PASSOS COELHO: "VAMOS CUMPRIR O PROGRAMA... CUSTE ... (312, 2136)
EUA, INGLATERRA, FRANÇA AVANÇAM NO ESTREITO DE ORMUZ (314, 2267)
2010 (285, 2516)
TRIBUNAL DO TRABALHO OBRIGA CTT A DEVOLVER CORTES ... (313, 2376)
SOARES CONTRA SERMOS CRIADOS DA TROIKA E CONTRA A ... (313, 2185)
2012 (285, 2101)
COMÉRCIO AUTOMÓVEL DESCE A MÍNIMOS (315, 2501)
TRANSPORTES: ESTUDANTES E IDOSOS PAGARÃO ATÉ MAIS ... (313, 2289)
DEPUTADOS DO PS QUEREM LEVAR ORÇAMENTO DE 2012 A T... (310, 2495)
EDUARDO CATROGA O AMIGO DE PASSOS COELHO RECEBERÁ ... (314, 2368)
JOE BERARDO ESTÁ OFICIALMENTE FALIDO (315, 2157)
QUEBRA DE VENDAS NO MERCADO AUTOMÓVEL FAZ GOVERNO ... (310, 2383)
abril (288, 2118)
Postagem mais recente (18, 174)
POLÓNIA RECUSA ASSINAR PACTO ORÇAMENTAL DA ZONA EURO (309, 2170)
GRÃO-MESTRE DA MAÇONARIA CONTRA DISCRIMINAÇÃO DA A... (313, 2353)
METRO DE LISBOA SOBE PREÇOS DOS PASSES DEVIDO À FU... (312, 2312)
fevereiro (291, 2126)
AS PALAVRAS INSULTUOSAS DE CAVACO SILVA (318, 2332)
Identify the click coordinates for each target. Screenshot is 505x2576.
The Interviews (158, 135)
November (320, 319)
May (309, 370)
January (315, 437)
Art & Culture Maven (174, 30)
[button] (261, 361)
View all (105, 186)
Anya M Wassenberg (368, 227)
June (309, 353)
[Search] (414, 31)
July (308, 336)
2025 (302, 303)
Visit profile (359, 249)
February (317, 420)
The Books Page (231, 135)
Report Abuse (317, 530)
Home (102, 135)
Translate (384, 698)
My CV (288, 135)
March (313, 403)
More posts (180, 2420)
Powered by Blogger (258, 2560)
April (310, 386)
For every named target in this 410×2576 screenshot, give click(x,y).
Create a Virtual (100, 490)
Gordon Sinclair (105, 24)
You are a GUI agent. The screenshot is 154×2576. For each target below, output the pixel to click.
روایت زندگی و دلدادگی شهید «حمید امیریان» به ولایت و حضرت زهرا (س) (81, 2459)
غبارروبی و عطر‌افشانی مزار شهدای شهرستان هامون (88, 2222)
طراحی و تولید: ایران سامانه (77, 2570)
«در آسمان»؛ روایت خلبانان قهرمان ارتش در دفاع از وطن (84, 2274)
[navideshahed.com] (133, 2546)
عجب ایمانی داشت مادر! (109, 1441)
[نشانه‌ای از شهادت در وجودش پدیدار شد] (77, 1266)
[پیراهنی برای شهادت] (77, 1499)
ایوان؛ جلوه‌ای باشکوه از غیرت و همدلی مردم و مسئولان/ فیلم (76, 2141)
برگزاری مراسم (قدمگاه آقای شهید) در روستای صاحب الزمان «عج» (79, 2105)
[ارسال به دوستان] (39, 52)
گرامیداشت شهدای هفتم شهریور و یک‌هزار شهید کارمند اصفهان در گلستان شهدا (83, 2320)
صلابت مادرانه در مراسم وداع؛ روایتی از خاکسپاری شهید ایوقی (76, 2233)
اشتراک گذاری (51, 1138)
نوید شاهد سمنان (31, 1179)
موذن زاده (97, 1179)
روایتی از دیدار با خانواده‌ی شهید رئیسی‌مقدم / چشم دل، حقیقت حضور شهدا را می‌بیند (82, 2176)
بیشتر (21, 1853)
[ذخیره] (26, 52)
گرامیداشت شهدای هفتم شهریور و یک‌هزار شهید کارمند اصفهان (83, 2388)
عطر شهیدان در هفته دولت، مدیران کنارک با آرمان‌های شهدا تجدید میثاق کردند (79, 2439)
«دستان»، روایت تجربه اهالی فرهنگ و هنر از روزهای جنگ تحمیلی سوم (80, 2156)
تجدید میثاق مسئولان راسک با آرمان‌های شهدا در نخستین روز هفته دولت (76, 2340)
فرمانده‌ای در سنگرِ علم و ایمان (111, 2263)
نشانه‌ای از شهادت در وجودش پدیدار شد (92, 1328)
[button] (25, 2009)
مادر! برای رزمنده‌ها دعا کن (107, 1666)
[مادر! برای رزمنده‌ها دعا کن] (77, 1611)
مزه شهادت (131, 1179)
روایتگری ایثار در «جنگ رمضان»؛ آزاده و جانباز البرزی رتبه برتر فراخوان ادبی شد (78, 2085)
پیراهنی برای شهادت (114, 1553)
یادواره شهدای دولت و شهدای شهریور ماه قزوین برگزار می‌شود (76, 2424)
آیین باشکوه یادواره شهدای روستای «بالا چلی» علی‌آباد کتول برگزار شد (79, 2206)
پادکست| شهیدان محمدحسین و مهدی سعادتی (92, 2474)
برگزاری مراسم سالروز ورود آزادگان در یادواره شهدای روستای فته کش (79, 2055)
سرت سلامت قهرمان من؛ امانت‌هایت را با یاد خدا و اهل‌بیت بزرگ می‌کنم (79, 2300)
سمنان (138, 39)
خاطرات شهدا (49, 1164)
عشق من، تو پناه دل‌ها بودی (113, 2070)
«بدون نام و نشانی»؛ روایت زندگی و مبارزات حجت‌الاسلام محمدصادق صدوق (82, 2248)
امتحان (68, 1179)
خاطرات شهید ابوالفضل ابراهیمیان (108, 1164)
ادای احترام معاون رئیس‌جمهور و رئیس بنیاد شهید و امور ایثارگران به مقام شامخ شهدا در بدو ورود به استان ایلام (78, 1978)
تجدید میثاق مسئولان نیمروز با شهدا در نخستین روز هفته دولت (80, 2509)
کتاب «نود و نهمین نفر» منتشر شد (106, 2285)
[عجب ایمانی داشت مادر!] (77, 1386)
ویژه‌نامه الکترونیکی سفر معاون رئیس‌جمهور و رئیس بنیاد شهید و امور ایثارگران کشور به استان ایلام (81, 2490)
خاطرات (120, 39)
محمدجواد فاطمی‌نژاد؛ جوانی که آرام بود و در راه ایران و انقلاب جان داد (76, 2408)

------------------------

### Work to complete
For each line in the records that holds "قهرمان", show that line as it stands.

### Written solution
«در آسمان»؛ روایت خلبانان قهرمان ارتش در دفاع از وطن (84, 2274)
سرت سلامت قهرمان من؛ امانت‌هایت را با یاد خدا و اهل‌بیت بزرگ می‌کنم (79, 2300)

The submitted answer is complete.